So, I have two principles for finding things or places in the Wild. The first, and easiest to use is Sympathy. The idea of sympathy is that if you have a part of something, or somewhere you can use it to feel your way towards the whole. The Wild reacts subtly to a thing that is split up, and you can use that reaction to bring them back together.
The easiest way to use sympathy is to use Sympathy to find your way in the wild is have a literal part of what you seek -- a stone from a castle you seek, a locket of hair from a person, or so on. This is how we'll use Bhorin to find our back to your city. He's a part of that city. He lives there, has family there, has a formal place in it. He's a part of it, and we'll use the Wild's reaction to that aspect of him to navigate back.
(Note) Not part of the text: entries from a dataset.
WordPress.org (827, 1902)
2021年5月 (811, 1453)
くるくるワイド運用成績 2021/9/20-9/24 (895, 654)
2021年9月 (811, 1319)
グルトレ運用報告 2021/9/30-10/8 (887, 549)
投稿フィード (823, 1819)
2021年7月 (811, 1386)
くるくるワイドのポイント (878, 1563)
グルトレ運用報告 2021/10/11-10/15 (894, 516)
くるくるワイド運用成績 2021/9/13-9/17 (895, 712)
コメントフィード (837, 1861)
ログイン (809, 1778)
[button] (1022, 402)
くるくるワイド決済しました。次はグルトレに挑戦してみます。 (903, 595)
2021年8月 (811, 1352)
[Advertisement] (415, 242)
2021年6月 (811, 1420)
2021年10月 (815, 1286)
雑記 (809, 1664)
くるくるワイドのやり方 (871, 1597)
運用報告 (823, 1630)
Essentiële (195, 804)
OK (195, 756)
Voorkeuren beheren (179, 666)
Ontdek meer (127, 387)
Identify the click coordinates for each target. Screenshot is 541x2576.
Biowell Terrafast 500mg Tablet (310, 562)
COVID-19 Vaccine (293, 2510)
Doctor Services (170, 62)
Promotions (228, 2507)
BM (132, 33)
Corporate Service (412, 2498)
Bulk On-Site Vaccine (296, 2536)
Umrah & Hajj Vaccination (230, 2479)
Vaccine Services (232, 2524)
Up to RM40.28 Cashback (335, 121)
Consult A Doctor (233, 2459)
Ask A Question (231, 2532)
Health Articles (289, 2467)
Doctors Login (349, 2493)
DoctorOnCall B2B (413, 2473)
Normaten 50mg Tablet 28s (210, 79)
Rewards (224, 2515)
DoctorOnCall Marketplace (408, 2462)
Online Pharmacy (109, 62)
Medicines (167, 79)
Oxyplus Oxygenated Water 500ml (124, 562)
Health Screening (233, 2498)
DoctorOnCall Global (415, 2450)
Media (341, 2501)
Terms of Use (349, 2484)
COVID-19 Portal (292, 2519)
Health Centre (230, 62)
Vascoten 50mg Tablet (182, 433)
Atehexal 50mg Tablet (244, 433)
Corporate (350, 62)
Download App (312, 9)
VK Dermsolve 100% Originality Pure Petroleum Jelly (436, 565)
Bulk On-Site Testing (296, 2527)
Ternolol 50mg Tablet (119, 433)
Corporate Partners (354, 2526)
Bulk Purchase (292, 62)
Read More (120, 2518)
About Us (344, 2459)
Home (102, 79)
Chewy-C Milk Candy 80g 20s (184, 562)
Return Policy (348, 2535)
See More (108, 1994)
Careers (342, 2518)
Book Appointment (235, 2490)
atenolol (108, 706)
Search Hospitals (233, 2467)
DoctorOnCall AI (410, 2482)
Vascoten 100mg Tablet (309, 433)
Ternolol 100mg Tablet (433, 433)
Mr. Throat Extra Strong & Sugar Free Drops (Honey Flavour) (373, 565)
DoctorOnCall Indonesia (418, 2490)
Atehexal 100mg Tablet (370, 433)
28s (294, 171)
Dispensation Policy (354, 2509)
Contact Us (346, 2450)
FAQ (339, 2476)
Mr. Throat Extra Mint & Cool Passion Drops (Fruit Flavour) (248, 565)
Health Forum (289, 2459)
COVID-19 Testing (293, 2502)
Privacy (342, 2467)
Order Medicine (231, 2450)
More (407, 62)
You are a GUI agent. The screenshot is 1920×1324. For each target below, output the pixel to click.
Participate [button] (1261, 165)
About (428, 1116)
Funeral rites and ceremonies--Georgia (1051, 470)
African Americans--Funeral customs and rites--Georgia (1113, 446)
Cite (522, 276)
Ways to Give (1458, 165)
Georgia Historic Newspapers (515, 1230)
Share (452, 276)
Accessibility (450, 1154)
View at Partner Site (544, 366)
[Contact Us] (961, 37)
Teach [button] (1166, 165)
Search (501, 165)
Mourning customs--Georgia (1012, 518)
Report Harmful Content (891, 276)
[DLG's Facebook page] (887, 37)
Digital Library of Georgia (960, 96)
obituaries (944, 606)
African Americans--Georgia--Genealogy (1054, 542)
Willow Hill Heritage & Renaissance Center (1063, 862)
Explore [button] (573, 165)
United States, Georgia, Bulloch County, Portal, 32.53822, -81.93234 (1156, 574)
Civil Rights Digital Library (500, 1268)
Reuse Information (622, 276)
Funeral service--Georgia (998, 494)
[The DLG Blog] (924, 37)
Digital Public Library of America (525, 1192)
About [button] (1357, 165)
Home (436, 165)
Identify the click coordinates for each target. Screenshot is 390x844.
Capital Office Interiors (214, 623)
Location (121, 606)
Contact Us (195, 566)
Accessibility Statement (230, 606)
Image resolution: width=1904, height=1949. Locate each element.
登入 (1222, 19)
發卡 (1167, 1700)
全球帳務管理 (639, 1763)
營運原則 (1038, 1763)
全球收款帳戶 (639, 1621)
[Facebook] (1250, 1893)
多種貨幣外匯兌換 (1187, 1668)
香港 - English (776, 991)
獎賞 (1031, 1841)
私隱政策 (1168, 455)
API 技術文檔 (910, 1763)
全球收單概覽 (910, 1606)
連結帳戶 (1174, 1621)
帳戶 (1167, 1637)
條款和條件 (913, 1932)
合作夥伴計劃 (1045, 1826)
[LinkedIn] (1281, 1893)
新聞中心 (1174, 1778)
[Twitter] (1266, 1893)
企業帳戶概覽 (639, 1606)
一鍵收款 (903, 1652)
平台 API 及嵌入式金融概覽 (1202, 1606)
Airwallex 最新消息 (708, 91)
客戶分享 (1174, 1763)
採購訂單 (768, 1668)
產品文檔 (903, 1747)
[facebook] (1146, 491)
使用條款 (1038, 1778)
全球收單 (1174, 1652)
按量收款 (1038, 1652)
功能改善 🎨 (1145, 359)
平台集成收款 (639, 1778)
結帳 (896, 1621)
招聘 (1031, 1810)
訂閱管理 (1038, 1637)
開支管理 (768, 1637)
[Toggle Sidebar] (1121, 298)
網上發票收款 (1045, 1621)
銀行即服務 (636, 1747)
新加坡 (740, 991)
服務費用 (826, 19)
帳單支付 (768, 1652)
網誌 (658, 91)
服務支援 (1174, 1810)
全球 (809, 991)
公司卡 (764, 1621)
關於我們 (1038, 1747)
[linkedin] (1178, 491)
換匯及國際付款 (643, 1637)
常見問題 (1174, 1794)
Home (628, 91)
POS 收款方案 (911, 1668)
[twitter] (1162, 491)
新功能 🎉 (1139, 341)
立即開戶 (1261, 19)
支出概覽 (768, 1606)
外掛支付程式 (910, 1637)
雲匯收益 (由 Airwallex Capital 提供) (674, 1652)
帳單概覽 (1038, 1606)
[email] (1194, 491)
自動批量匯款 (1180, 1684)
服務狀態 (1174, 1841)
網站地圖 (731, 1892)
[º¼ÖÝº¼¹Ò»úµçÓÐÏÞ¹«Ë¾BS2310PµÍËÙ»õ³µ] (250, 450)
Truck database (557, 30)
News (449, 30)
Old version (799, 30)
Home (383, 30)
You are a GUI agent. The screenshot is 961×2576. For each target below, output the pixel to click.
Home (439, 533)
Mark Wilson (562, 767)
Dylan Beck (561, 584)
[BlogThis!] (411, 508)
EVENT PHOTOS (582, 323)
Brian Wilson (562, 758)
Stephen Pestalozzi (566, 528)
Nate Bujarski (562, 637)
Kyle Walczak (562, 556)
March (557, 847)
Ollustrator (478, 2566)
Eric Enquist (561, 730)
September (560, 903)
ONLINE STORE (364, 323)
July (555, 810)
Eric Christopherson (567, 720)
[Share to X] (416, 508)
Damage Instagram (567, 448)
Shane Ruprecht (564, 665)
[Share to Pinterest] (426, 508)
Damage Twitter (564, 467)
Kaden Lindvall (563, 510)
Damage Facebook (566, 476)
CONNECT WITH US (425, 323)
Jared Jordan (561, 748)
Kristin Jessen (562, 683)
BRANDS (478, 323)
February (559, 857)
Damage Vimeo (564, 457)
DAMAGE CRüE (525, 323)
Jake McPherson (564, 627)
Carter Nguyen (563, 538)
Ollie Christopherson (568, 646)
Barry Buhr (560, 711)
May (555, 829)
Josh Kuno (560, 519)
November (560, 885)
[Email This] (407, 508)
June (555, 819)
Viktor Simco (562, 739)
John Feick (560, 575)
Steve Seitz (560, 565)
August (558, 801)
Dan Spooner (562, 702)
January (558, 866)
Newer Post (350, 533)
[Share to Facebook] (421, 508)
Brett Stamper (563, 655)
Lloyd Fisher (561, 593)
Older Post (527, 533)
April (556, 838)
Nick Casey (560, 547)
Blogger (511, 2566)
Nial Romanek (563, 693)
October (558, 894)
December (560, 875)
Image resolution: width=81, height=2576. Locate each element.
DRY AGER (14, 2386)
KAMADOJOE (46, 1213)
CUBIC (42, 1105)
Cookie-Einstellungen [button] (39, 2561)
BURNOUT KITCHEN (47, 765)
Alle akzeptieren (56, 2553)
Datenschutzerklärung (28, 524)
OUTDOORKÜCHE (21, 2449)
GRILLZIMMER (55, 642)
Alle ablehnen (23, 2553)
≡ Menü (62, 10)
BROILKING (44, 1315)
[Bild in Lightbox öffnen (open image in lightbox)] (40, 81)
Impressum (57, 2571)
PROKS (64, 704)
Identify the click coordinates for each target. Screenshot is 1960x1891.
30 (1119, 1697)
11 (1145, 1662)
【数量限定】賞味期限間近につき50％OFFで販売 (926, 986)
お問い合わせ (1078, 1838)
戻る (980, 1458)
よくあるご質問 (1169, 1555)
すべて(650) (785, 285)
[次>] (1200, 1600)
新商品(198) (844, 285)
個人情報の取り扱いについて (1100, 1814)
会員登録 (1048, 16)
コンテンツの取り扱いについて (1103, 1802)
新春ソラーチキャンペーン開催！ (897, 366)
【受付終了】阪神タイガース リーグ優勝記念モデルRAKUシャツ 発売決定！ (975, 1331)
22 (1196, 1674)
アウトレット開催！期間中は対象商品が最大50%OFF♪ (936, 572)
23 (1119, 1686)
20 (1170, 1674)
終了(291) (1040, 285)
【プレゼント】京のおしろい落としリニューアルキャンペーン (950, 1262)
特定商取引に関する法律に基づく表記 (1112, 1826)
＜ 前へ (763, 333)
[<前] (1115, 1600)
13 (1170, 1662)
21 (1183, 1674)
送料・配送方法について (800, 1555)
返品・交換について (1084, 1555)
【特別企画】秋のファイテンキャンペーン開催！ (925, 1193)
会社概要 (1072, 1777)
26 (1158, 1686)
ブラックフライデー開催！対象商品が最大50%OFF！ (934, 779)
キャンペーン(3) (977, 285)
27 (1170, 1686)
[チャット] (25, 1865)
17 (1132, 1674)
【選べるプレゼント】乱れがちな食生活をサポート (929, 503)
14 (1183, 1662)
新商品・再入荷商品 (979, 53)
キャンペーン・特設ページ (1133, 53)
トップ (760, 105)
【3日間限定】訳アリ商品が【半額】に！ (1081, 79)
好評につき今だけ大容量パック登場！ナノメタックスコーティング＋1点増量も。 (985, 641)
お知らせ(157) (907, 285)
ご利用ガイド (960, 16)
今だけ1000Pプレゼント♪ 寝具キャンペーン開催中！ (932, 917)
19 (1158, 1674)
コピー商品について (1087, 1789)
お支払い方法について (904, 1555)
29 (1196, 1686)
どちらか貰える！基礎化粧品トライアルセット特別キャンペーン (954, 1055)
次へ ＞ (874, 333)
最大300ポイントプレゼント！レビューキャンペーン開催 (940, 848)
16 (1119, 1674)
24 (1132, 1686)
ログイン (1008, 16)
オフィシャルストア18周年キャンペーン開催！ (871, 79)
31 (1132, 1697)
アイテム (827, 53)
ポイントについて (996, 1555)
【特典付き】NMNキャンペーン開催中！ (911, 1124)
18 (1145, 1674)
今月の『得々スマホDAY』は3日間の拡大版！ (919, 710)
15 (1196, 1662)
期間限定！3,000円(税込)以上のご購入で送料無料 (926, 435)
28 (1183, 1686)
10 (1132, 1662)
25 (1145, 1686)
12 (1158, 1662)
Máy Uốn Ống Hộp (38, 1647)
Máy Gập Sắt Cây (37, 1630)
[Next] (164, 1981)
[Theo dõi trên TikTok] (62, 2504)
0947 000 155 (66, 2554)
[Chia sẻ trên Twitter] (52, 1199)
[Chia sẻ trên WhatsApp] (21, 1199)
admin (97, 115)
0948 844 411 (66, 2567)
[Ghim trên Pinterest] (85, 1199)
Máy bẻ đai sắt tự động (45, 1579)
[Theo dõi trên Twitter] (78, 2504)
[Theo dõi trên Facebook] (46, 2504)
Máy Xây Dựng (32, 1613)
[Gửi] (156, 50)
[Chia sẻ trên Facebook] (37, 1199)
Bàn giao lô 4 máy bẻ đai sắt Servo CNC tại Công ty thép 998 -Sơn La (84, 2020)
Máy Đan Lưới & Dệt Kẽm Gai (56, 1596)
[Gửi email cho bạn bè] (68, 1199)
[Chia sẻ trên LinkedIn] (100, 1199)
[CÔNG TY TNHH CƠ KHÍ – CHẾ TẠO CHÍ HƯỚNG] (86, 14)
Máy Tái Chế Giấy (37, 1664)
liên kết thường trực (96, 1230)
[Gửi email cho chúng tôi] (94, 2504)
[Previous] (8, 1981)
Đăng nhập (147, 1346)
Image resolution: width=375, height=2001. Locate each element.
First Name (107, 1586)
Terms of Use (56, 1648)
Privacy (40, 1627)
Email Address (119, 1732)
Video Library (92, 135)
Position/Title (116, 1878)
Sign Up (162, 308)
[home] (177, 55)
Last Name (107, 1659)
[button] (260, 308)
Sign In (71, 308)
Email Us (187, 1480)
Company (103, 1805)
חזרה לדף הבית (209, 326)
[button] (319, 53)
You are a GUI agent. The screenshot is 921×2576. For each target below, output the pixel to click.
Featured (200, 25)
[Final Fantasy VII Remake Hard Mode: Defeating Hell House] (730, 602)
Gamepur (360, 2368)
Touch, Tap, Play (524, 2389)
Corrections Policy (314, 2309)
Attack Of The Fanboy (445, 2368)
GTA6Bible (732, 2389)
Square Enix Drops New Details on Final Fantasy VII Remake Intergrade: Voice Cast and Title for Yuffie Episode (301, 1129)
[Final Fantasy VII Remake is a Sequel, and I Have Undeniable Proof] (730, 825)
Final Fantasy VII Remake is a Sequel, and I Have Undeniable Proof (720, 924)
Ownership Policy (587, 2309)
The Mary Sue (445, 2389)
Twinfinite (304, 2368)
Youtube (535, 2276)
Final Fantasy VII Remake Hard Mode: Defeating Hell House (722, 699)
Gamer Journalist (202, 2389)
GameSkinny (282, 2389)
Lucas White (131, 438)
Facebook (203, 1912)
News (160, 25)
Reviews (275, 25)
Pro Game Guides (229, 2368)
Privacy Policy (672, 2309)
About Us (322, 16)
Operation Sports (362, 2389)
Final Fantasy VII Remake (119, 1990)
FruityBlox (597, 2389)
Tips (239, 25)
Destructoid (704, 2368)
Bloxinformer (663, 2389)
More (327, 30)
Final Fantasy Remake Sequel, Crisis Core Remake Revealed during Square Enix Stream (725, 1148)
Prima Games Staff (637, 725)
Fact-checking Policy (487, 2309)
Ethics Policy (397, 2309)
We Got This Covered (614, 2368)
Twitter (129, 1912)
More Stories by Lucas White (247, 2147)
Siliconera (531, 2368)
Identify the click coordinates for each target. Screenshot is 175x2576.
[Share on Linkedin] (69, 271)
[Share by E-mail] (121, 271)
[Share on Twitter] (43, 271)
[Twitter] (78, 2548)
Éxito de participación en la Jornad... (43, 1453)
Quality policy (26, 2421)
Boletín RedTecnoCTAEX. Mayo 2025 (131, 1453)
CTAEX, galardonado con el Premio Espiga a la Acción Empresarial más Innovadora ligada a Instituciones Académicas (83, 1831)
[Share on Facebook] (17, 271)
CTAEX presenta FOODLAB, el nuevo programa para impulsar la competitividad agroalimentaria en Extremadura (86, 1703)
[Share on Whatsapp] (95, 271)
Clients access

There isn't a feeling you get, there is no sense -- you need to be observant. When he is thinking of home, his family, his Temple see how the environment changes: which way the birds fly when he describes his favorite food as a child, the direction of the clouds, or which way they move, when he's describing a particular storm at home, which way he faces when he sleeps.
With objects, the signs are the same. If you have a locket of hair from someone you seek pay attention to which way it faces, or the stray hairs escaping when something reminds you of them. Use it like a lodestone, reading every clue it provides. When you hold it, which way is the gust of wind? Do you catch a scent related to your goal while rubbing it? Follow that scent.
If you don't have a part of something, the next best is something connected, or very similar. You look for the same signs, but they will be weaker, more confused.
You do get a sense for the true omens and signs with practice, I promise.
So, that is the first and easiest principle. The second principle is that the Wild responds to stories. There really are not that many stories in the world. Every story you here from some bard, or around a fire, or from some learned scholar is basically one of a few archetypes. There's the good old Hero's Journey, which is the story Namya thinks she is in; Coming of Age, where the child grows to adulthood; Rags to Riches; the Chosen One, the Tragedy, and so on. You don't need to study them, or even know their names. You probably already have your names for them.
Anyway, the Wild seems to *love* these stories -- the more primal the better. If you can fit the place or thing or person you seek into one of these stories, and you have the right pieces and players, it goes much more smoothly. With Namya, we could fit the Hero's Journey well -- she is going on a grand adventure to amazing places. She has a guide, me, and danger to overcome. As part of her journey, she needs to reconcile with her parent, which is perfect as her mother seeks the same thing, but differently, and they disagree mightily.
In fact, she might fit it *too* well, it might have contributed to her being lost on that plateau. I didn't think about that until now. The Hero loses the Guide, at some point. I really hope that narrative doesn't have that tight a grip on her. It's bad when the Wild *really* latches onto a story and propels it along, because the stories can change. The Hero's Journey can become a Sacrifice or a Tragedy very easily.
Fitting into a story like this is like water flowing downhill in the Wild. The easiest path is to let the story steer you -- which is why if you can fit your goal into a story and the right elements are in place, it goes easier, but if it goes too easily, or fits too well, be careful, a lot of stories do not have happy endings.